Le conté que ya ninguna. Algunas felicitaciones, otros abrazos y palabras
lindas de un par de docentes que andaban por ahí. Me fui a cenar con mi
familia, celebrábamos el aniversario de bodas de mis padres, y metimos un
brindis por el fin de mi carrera
El año
anterior había tenido una crisis vocacional, no me gustaba casi ninguna
materia, me aburría mucho, me parecía que nada de eso tenía sentido y evaluaba
abandonar el trayecto formativo. Algunas charlitas de catarsis y seguí
estudiando.
Cuando empecé
la carrera, me quedé fascinada por la diversidad de edades y motivaciones que había
en el grupo de ingresantes, me parecía increíble que esas cabezas tan distintas
estén congregadas con un interés en común, fue lo que más me cautivó. Un lujo
de experiencias múltiples que me incluía.
Había llegado
ahí casi por casualidad, un día,
caminando, levanté la cabeza, y en lo alto de un poste semi borrado, se
anunciaba en letras pequeñas “Escuela Superior de Museología”. Yo acababa de
terminar mi licenciatura, y necesitaba volver a las aulas. Me sonó como una invitación
y al día siguiente me inscribí con el propósito de cursar solo algunas materias, a modo de hobby. No
funcionó.
De chiquita había
tenido varias colecciones, una de las que recuerdo horrorizada es la de “mosquitos
muertos”. Trataba de cazarlos mientras me picaban y conservarlos en una cajita
sin que se dañen. Además coleccionaba lápices y biromes de muchas formas, y mis
vacaciones eran el momento predilecto para engrosar el acopio. Ver museos, me
gustó siempre.

________________

CONSIGNA
En el relato de arriba, ¿qué se anunciaba en lo alto del poste semi borrado?

________________

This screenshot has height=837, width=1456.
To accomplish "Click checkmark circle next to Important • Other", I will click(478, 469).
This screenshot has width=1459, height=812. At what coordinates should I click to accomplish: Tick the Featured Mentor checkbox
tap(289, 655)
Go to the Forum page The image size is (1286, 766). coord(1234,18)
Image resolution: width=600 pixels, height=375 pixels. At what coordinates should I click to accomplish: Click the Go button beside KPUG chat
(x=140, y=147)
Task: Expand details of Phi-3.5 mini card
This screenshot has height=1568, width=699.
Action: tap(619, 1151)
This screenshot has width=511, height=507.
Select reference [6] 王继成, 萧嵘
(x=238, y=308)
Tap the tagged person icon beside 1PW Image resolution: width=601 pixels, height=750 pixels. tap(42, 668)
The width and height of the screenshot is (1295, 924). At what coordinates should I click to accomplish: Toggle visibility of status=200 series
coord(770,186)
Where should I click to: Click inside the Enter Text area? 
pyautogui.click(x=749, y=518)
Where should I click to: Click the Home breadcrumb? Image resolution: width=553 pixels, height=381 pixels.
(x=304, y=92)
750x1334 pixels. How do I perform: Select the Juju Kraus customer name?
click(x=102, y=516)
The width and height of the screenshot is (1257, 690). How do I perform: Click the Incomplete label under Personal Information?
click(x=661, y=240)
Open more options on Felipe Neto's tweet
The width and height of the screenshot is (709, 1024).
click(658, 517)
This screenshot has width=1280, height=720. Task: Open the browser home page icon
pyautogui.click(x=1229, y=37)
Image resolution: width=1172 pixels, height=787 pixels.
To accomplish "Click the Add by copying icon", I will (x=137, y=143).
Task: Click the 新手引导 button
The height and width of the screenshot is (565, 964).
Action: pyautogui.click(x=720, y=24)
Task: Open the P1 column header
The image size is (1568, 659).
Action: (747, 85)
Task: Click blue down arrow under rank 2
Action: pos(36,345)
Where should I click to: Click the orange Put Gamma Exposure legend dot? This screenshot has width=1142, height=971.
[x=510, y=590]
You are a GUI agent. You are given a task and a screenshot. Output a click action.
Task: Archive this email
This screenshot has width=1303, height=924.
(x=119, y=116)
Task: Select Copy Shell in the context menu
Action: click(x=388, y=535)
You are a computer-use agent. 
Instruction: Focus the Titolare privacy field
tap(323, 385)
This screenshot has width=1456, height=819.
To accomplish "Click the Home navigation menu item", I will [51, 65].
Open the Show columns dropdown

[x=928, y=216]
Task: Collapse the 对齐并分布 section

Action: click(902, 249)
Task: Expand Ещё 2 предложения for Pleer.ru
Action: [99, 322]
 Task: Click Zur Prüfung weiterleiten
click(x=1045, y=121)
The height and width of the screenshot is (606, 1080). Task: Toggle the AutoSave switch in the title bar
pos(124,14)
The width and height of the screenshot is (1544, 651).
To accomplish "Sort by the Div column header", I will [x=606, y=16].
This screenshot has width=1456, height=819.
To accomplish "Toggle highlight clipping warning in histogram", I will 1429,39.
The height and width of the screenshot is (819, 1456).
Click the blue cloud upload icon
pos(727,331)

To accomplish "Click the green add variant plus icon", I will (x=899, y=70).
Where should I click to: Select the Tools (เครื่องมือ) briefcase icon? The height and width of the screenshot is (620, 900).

________________

RESPUESTA
Se anunciaba, en letras pequeñas, la “Escuela Superior de Museología”.